Squeezing text-diffusion models onto your laptop. ⚡
An open-source effort to make diffusion-based language and vision-language models run efficiently on consumer hardware through quantization, optimization, and memory-efficient inference — one model at a time.
Diffusion-based (V)LMs are built for high-end GPUs and servers. This project asks a simpler question: how small can we make them before they stop being useful? Every model we tackle gets the same treatment — measure its real footprint, quantize it, prove it still works, and document exactly what fits where.

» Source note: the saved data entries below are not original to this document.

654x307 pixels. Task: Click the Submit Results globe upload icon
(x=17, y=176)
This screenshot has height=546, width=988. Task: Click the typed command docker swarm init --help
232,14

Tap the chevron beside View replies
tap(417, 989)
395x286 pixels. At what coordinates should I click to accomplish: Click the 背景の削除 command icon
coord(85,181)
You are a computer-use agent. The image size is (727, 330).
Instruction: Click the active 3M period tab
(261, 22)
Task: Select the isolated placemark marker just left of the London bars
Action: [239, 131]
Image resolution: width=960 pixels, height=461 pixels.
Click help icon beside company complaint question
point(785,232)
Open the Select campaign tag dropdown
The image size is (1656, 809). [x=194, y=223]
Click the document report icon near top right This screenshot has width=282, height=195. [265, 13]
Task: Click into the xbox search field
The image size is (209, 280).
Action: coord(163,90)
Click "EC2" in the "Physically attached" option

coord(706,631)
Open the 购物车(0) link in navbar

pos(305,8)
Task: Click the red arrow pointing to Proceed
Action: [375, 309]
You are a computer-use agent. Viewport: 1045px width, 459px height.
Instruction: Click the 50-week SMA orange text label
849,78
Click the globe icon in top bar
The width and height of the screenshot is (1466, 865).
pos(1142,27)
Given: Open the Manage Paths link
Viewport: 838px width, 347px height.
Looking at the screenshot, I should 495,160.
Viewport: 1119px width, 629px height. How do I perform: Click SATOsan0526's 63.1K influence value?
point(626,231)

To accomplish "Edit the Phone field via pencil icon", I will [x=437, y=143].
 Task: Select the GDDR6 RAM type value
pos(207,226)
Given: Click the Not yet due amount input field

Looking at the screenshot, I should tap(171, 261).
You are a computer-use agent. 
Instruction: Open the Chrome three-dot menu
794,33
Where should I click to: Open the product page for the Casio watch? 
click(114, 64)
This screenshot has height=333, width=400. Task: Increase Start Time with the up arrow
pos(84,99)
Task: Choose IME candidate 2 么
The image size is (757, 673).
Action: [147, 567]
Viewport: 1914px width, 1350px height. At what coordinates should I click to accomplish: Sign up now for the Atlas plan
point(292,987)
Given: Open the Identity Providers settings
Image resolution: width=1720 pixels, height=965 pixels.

- 4-bit and 8-bit quantization
- Memory-efficient diffusion inference
- Vision encoder compression
- ONNX, TensorRT, and OpenVINO optimization
- CPU and integrated GPU acceleration
- Apple Silicon support
- Low-RAM deployment techniques
- Benchmarking quality vs. performance tradeoffs
| Model | Status | Result |
|---|---|---|
| Nemotron-Labs-Diffusion-VLM-8B | ✅ 4-bit proven | 5.6 GiB checkpoint, runs in 8.3 GiB (fits a 16 GB laptop), 0-point accuracy drop on MMLU + ScienceQA |
More models coming. Each one follows the same workflow: footprint → quantize → verify → benchmark.
Push the boundaries of local AI by bringing state-of-the-art diffusion models to everyday laptops — and documenting every breakthrough along the way.
🚧 Experimental Research Project
Contributions, benchmarks, optimization ideas, and reproducible results are welcome.
- docs/WORKING_NOTES.md — environment setup, model quirks, how to run each phase, troubleshooting, and the roadmap.
- reports/weight_footprint.md — measured weight footprint and per-precision projections.
- reports/quantization_results.md — BF16 vs 4-bit results (3× smaller, ~2× less memory, no meaningful quality loss).
- reports/benchmark.md — speed/memory benchmark
(
python -m text_diffusion_quantization.benchmark). - reports/eval.md — accuracy on MMLU + ScienceQA proving
4-bit ≈ BF16 (
python -m text_diffusion_quantization.evaluate).